Word for word, reproduce all of the entries shown below.

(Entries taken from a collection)
————
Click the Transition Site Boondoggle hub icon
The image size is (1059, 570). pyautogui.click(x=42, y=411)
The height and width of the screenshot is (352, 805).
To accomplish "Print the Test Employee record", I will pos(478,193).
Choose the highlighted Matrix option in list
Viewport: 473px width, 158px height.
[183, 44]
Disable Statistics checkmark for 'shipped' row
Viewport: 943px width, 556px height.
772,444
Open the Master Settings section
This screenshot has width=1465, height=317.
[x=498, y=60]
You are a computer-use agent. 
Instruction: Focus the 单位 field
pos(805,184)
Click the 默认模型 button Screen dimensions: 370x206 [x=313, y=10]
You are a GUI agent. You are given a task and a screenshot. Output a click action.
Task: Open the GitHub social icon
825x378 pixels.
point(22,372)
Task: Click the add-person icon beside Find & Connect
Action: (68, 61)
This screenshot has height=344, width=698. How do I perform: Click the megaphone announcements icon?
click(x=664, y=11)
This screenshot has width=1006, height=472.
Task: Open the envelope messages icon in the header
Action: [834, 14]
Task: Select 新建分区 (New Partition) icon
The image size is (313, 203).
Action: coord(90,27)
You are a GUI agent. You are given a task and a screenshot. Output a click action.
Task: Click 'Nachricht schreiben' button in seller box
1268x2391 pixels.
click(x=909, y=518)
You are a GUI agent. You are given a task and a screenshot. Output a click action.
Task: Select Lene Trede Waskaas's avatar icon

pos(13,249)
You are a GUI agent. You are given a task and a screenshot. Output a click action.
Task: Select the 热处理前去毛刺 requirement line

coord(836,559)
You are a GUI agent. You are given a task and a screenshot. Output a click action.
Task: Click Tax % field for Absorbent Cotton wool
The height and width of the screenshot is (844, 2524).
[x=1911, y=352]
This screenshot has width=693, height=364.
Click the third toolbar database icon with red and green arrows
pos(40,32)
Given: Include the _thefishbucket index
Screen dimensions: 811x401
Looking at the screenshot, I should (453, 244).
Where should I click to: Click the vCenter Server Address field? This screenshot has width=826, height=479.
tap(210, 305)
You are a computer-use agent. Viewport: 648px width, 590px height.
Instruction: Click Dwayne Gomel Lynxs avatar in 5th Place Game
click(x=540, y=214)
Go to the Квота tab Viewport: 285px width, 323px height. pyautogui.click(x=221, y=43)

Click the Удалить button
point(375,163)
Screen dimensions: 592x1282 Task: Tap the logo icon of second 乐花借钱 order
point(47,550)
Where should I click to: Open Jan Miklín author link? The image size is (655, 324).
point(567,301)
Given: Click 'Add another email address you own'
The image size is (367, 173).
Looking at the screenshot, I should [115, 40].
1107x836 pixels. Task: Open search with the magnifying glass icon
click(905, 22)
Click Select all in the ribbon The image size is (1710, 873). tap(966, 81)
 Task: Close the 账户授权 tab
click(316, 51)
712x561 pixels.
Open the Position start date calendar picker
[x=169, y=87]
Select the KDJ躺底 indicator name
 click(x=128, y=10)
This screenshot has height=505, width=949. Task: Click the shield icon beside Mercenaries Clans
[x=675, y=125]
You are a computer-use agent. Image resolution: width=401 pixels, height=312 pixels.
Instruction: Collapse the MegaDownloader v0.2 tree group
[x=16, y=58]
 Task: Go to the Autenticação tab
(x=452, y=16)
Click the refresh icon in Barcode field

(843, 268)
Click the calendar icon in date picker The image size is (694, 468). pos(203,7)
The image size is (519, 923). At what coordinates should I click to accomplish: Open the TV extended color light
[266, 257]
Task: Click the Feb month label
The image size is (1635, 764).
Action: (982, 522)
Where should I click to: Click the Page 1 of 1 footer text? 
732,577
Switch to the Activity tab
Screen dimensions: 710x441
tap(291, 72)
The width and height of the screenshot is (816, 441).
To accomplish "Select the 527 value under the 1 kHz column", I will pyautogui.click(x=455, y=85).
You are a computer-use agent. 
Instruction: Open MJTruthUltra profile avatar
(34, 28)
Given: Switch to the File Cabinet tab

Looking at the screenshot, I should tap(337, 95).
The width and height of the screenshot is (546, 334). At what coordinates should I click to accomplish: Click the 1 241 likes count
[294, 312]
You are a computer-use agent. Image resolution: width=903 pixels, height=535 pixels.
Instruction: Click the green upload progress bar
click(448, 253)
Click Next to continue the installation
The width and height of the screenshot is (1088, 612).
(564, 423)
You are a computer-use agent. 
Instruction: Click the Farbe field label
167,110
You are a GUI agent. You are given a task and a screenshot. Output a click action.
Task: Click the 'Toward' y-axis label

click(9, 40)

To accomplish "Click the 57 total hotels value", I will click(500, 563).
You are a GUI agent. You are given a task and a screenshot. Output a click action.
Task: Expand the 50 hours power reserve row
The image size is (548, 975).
————
RESPONSE TO THE TASK
Click the Transition Site Boondoggle hub icon
The image size is (1059, 570). pyautogui.click(x=42, y=411)
The height and width of the screenshot is (352, 805).
To accomplish "Print the Test Employee record", I will pos(478,193).
Choose the highlighted Matrix option in list
Viewport: 473px width, 158px height.
[183, 44]
Disable Statistics checkmark for 'shipped' row
Viewport: 943px width, 556px height.
772,444
Open the Master Settings section
This screenshot has width=1465, height=317.
[x=498, y=60]
You are a computer-use agent. 
Instruction: Focus the 单位 field
pos(805,184)
Click the 默认模型 button Screen dimensions: 370x206 [x=313, y=10]
You are a GUI agent. You are given a task and a screenshot. Output a click action.
Task: Open the GitHub social icon
825x378 pixels.
point(22,372)
Task: Click the add-person icon beside Find & Connect
Action: (68, 61)
This screenshot has height=344, width=698. How do I perform: Click the megaphone announcements icon?
click(x=664, y=11)
This screenshot has width=1006, height=472.
Task: Open the envelope messages icon in the header
Action: [834, 14]
Task: Select 新建分区 (New Partition) icon
The image size is (313, 203).
Action: coord(90,27)
You are a GUI agent. You are given a task and a screenshot. Output a click action.
Task: Click 'Nachricht schreiben' button in seller box
1268x2391 pixels.
click(x=909, y=518)
You are a GUI agent. You are given a task and a screenshot. Output a click action.
Task: Select Lene Trede Waskaas's avatar icon

pos(13,249)
You are a GUI agent. You are given a task and a screenshot. Output a click action.
Task: Select the 热处理前去毛刺 requirement line

coord(836,559)
You are a GUI agent. You are given a task and a screenshot. Output a click action.
Task: Click Tax % field for Absorbent Cotton wool
The height and width of the screenshot is (844, 2524).
[x=1911, y=352]
This screenshot has width=693, height=364.
Click the third toolbar database icon with red and green arrows
pos(40,32)
Given: Include the _thefishbucket index
Screen dimensions: 811x401
Looking at the screenshot, I should (453, 244).
Where should I click to: Click the vCenter Server Address field? This screenshot has width=826, height=479.
tap(210, 305)
You are a computer-use agent. Viewport: 648px width, 590px height.
Instruction: Click Dwayne Gomel Lynxs avatar in 5th Place Game
click(x=540, y=214)
Go to the Квота tab Viewport: 285px width, 323px height. pyautogui.click(x=221, y=43)

Click the Удалить button
point(375,163)
Screen dimensions: 592x1282 Task: Tap the logo icon of second 乐花借钱 order
point(47,550)
Where should I click to: Open Jan Miklín author link? The image size is (655, 324).
point(567,301)
Given: Click 'Add another email address you own'
The image size is (367, 173).
Looking at the screenshot, I should [115, 40].
1107x836 pixels. Task: Open search with the magnifying glass icon
click(905, 22)
Click Select all in the ribbon The image size is (1710, 873). tap(966, 81)
 Task: Close the 账户授权 tab
click(316, 51)
712x561 pixels.
Open the Position start date calendar picker
[x=169, y=87]
Select the KDJ躺底 indicator name
 click(x=128, y=10)
This screenshot has height=505, width=949. Task: Click the shield icon beside Mercenaries Clans
[x=675, y=125]
You are a computer-use agent. Image resolution: width=401 pixels, height=312 pixels.
Instruction: Collapse the MegaDownloader v0.2 tree group
[x=16, y=58]
 Task: Go to the Autenticação tab
(x=452, y=16)
Click the refresh icon in Barcode field

(843, 268)
Click the calendar icon in date picker The image size is (694, 468). pos(203,7)
The image size is (519, 923). At what coordinates should I click to accomplish: Open the TV extended color light
[266, 257]
Task: Click the Feb month label
The image size is (1635, 764).
Action: (982, 522)
Where should I click to: Click the Page 1 of 1 footer text? 
732,577
Switch to the Activity tab
Screen dimensions: 710x441
tap(291, 72)
The width and height of the screenshot is (816, 441).
To accomplish "Select the 527 value under the 1 kHz column", I will pyautogui.click(x=455, y=85).
You are a computer-use agent. 
Instruction: Open MJTruthUltra profile avatar
(34, 28)
Given: Switch to the File Cabinet tab

Looking at the screenshot, I should tap(337, 95).
The width and height of the screenshot is (546, 334). At what coordinates should I click to accomplish: Click the 1 241 likes count
[294, 312]
You are a computer-use agent. Image resolution: width=903 pixels, height=535 pixels.
Instruction: Click the green upload progress bar
click(448, 253)
Click Next to continue the installation
The width and height of the screenshot is (1088, 612).
(564, 423)
You are a computer-use agent. 
Instruction: Click the Farbe field label
167,110
You are a GUI agent. You are given a task and a screenshot. Output a click action.
Task: Click the 'Toward' y-axis label

click(9, 40)

To accomplish "Click the 57 total hotels value", I will click(500, 563).
You are a GUI agent. You are given a task and a screenshot. Output a click action.
Task: Expand the 50 hours power reserve row
The image size is (548, 975).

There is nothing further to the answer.